# Rational Numbers

• Set of rational numbers: $$\mathbb{Q}$$
Set of integers: $$\mathbb{Z}$$
Set of positive rational numbers: $$\mathbb{Q^ + }$$
Set of negative rational numbers: $$\mathbb{Q^ – }$$
Rational numbers: $$x$$
Integers: $$a$$, $$b$$, $$c$$, $$d$$
Natural numbers: $$n$$
1. The rational numbers are those that are represented as a common fraction $$\large\frac{a}{b},$$ where $$a$$ and $$b$$ are integers and $$b \ne 0.$$
$$\mathbb{Q} = \Big\{ {x \mid x = \large\frac{a}{b},\;\normalsize a \in \mathbb{Z},\,}$$ $${b \in \mathbb{Z},\;b \ne 0} \Big\}$$
2. The rational numbers include positive rational numbers, negative rational numbers, and zero.
$$\mathbb{Q} = \mathbb{Q^ – } \cup \left\{ 0 \right\} \cup \mathbb{Q^ + }$$
3. Proper fraction
A common fraction a/b is said to be a proper fraction if the absolute value of its numerator is less than the absolute value of the denominator: $$\left| a \right| \lt \left| b \right|$$.
4. Improper fraction
A common fraction a/b is said to be an improper fraction if the absolute value of its numerator is greater than or equal to the absolute value of the denominator: $$\left| a \right| \ge \left| b \right|$$.
5. Height of a fraction
The height of a fraction $$\large\frac{a}{b}$$ is the sum of the absolute value of the numerator and the absolute value of the denominator: $$\left| a \right| + \left| b \right|$$.
6. Reciprocal of a fraction
$${\large\frac{1}{{a/b}} = \frac{b}{a}\;\normalsize}$$ $$\left( {a \ne 0,\;b \ne 0} \right)$$
7. Any integer can be written as a rational number: $$a = \large\frac{a}{1}$$
8. $$\large\frac{0}{a}=\normalsize 0$$
9. Equality of rational numbers
$$\large\frac{a}{b} = \frac{c}{d}$$ if and only if $$ad = bc$$ (a property of proportion).

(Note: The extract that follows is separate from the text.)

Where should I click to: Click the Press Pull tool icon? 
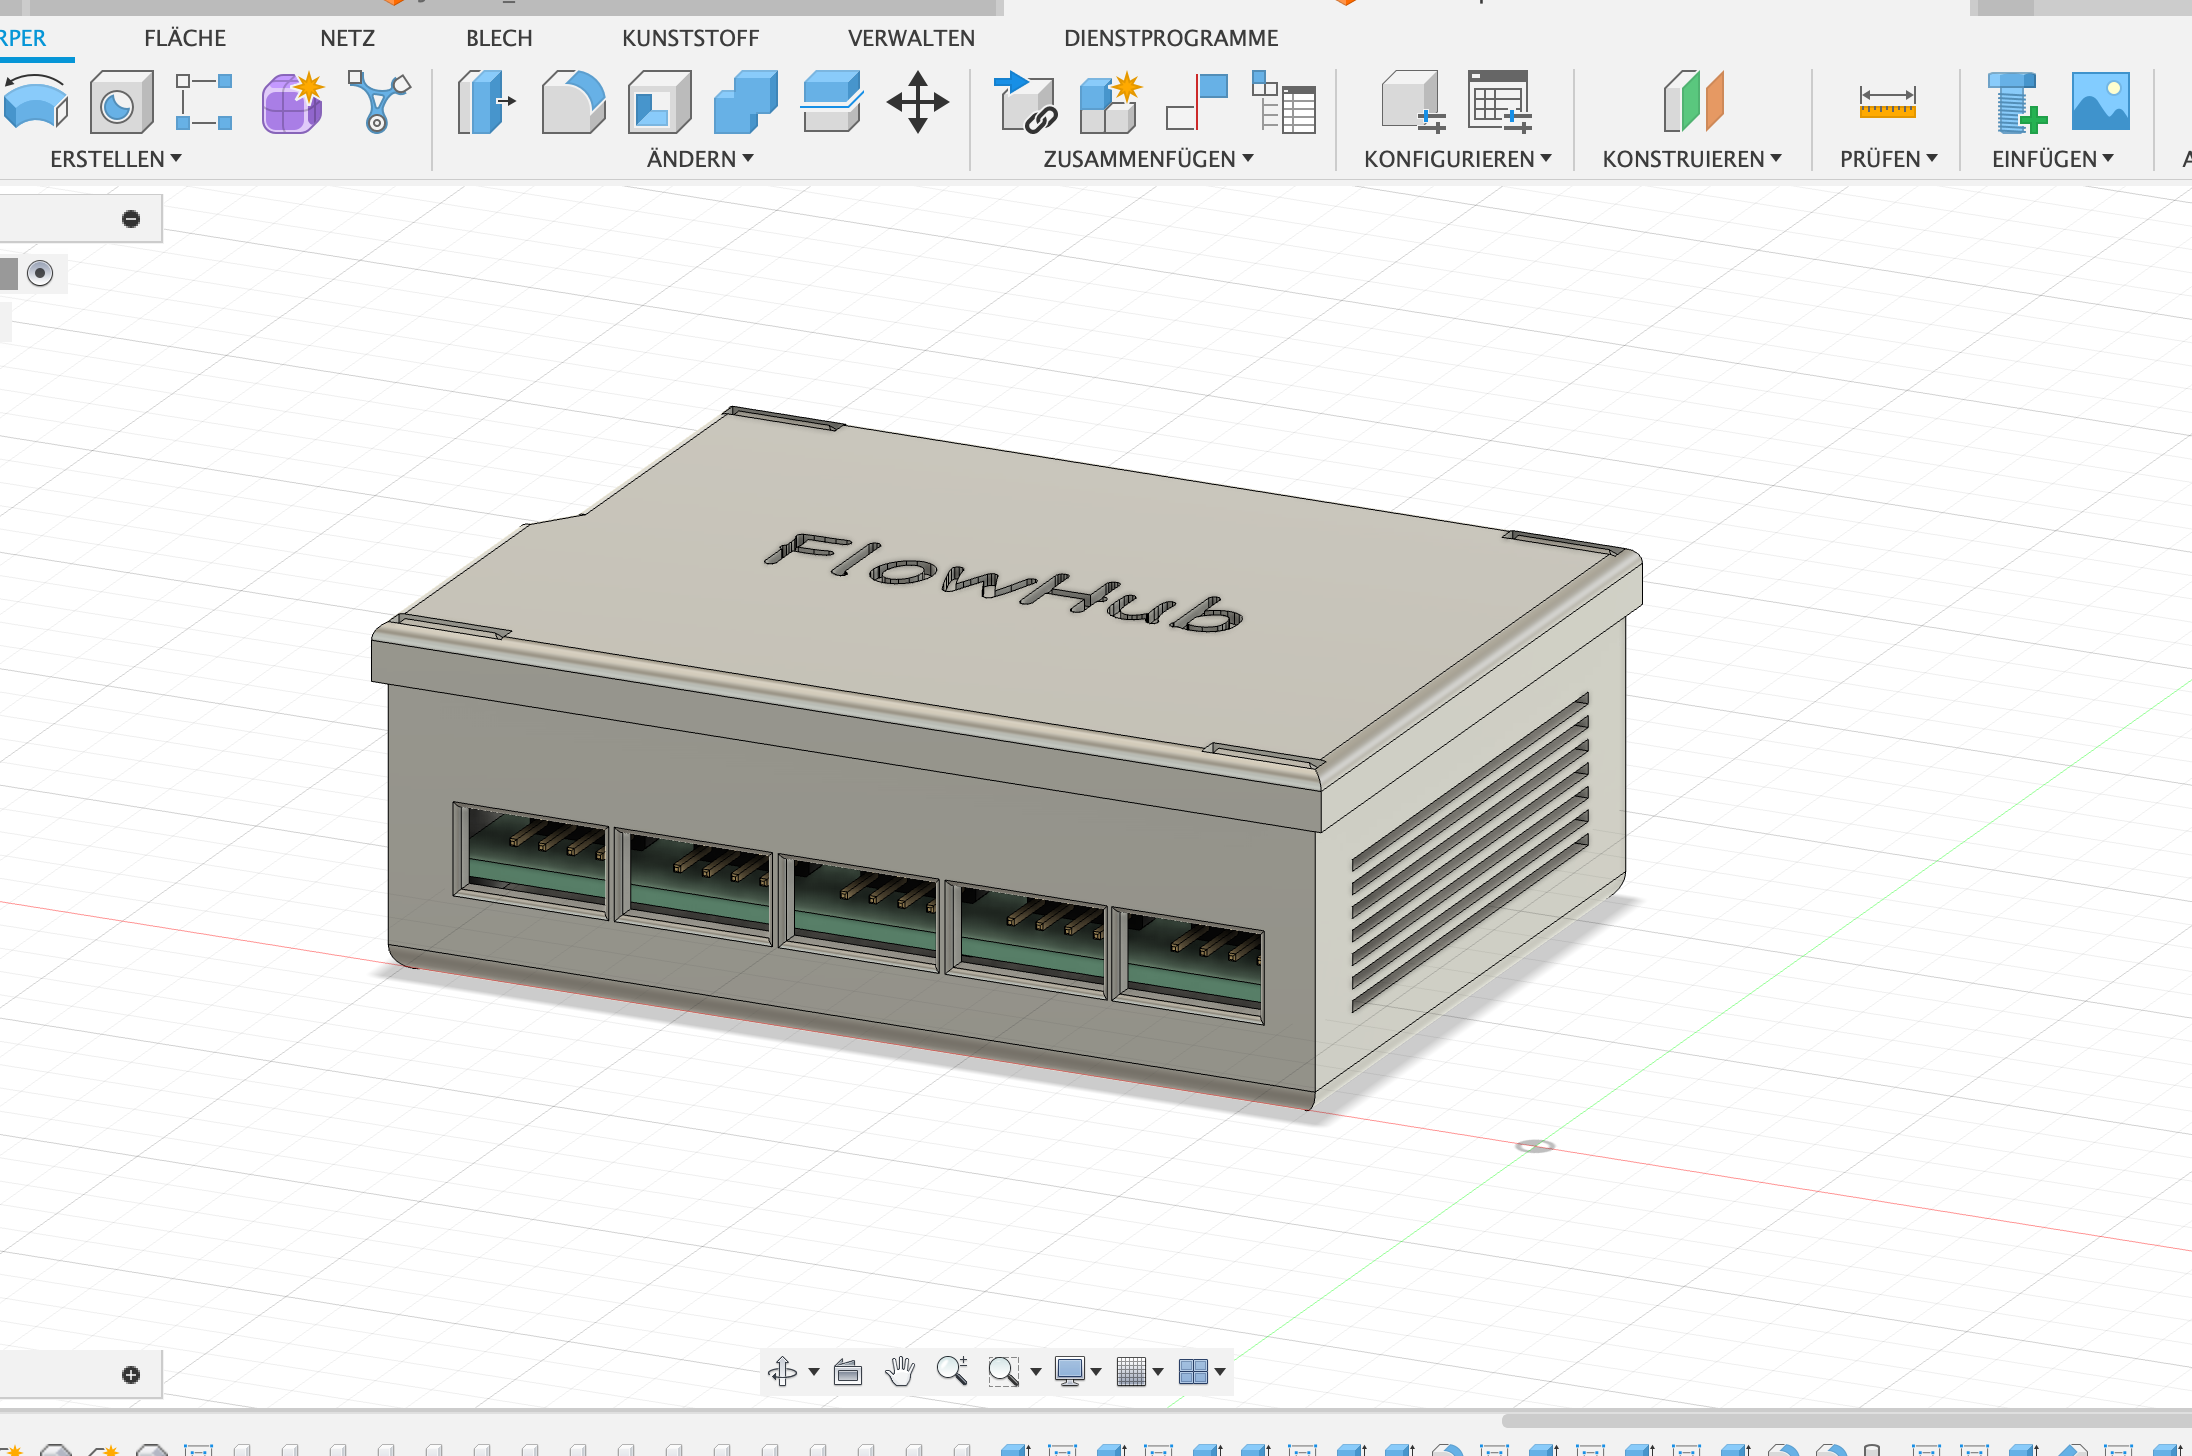[486, 102]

10. Equivalent fractions $${\large\frac{a}{b} = \frac{{na}}{{nb}}\;\;\normalsize} \left( {n \ne 0} \right)$$
11. Reducing fractions $$\large\frac{{na}}{{nb}} = \frac{a}{b}$$
12. Ordering rational numbers
$$\large\frac{a}{b} \gt \frac{c}{d}$$ if and only if $$ad \gt bc$$.
13. $$\large\frac{a}{b} \gt \frac{c}{b}$$, if $$a \gt c$$ ($$a \gt 0$$, $$b \gt 0$$, $$c \gt 0\text{).}$$
14. $$\large\frac{a}{b} \lt \frac{a}{c}$$, if $$b \gt c$$  ($$a \gt 0$$, $$b \gt 0$$, $$c \gt 0$$).
15. Addition of rational numbers $$\large\frac{a}{b} + \frac{c}{d} = \frac{{ad + bc}}{{bd}}$$
16. Subtraction of rational numbers $$\large\frac{a}{b} – \frac{c}{d} = \frac{{ad – bc}}{{bd}}$$
17. Multiplication of rational numbers $$\large\frac{a}{b} \cdot \frac{c}{d} = \frac{{ac}}{{bd}}$$
18. Multiplication of an integer by a rational number
$$a \cdot \large\frac{b}{c} = \frac{a}{1} \cdot \frac{b}{c} =$$ $$\frac{{ab}}{c}$$
19. Division of rational numbers
$${\large\frac{a}{b}:\frac{c}{d}\normalsize} = {\large\frac{a}{b} \cdot \frac{d}{c}\normalsize} =$$ $${\large\frac{{ad}}{{bc}}\;\;\normalsize} \left( {c \ne 0} \right)$$
20. Division of an integer by a rational number
$$a:{\large\frac{b}{c}\normalsize} = {\large\frac{a}{1}:\frac{b}{c}\normalsize} =$$ $$a \cdot {\large\frac{c}{b}\normalsize} =$$ $${\large\frac{{ac}}{b}\;\;\normalsize} \left( {b \ne 0} \right)$$
21. Division of a rational number by an integer
$${\large\frac{a}{b}\normalsize} : c = {\large\frac{a}{b}:\frac{c}{1}\normalsize} =$$ $${\large\frac{a}{b} \cdot \frac{1}{c}\normalsize} =$$ $${\large\frac{a}{{bc}}\;\;\normalsize} \left( {c \ne 0} \right)$$
22. Exponentiation of a rational number to a natural power
$$\large{\left( {\frac{a}{b}} \right)^n} = \frac{{{a^n}}}{{{b^n}}}$$